The GTA Construction Report Special Feature

Growing up in the family business, Karen Pollard-Josling learned from the ground up, working in the office and plant through her youth. Today she is president and CEO and the third generation behind Pollard Windows & Doors.

Though the company was started by her grandparents and father Reg, Pollard- Josling says her mother always encouraged her to do what she wanted, even if that meant entering the male dominated construction industry.

During her teenage years she worked summers in Pollard’s office or plant. Later, Pollard-Josling earned a business degree in marketing, gained some work experience with a market research firm and 26 years ago, formally joined the company’s marketing department.
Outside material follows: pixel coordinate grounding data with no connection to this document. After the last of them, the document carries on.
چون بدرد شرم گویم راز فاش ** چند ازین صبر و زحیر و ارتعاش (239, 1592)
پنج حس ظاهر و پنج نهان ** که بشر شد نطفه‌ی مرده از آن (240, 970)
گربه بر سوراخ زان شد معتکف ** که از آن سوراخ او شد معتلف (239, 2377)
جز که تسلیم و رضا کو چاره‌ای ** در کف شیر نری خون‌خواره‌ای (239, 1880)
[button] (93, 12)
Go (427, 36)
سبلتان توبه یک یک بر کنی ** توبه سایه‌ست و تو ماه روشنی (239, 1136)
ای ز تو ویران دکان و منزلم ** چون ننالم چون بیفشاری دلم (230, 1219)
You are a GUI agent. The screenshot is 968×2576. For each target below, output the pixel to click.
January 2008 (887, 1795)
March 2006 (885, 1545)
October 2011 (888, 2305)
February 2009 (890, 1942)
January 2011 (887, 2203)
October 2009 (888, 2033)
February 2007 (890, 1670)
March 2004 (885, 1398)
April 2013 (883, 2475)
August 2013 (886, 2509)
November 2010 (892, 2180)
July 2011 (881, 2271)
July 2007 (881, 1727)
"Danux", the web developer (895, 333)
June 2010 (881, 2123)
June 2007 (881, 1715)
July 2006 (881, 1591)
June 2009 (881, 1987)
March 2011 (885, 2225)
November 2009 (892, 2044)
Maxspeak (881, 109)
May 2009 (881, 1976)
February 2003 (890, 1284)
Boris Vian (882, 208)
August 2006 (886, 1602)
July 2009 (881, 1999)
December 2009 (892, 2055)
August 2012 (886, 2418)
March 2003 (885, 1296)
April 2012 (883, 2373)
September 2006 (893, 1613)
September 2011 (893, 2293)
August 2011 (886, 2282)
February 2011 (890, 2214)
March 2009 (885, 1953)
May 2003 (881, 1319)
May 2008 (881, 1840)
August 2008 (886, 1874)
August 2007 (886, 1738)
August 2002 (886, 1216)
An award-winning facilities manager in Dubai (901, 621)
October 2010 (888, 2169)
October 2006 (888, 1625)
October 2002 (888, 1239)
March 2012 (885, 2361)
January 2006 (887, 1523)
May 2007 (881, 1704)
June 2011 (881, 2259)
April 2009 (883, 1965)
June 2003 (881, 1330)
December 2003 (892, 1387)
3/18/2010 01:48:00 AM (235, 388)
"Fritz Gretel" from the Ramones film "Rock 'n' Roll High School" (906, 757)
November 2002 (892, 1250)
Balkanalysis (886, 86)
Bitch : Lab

She says early on her father wondered whether it would be possible to raise a family and have a career in the often demanding industry, but eventually she proved both were possible.

Her experiences, she says, were different than that of her male colleagues. “I did not have a wife at home to hold down the fort. I had to do that (maintain the home) while doing my best at work as well.”

She says sometimes others in the industry think that as a woman she is softer and can be pushed around but she remains steadfast in the company’s values and ethics and holds her ground.

While she has seen improvement through the years, she says she still believes some people don’t take women in construction seriously.

“Women bring something different to the industry. Who knows better how to ‘make a house a home’ than a woman? Every house we are involved with is a home for someone and we are privileged to be part of that process.”

She says she doesn’t see as many women as she would like in the business. Her peers, however, are passionate about their work, and are a pleasure to have on projects.

Despite the challenges, Pollard-Josling says she loves the variety in her job and meeting people who really care about the product they are creating.

“I think our success as a manufacturer in the window and door industry for 68 years and being 100 per cent Canadian owned and operated is something to be very proud of,” she says. “For me personally, just being part of the direction of the future with an excellent executive team is what I call success.”

Pollard-Josling says she recommends this industry as a great option for employment for women. In fact, her oldest daughter has joined the company and is learning the business. “There is no reason why women cannot or should not be an integral part of the construction industry.”

At least a third of Pollard Windows & Doors’ employees are women, both in the office and in the manufacturing plant. “We encourage women to apply for non-traditional positions and we hope to increase their representation in the sales area and in other parts of the company as well.”

As she did, and as her daughter will, Pollard-Josling reco1mmends young people try to get to know the industry from every aspect so they truly understand what they are involved with. “Visit sites, visit model homes and ask consumers what they want and expect from a home they will purchase.”

Besides her active role within Pollard Windows & Doors, she also organizes a yearly charity golf tournament in her late son Curtis Josling’s name to provide funding for the Flamborough Food Bank and the SADS Sudden Arrhythmic Death Foundation.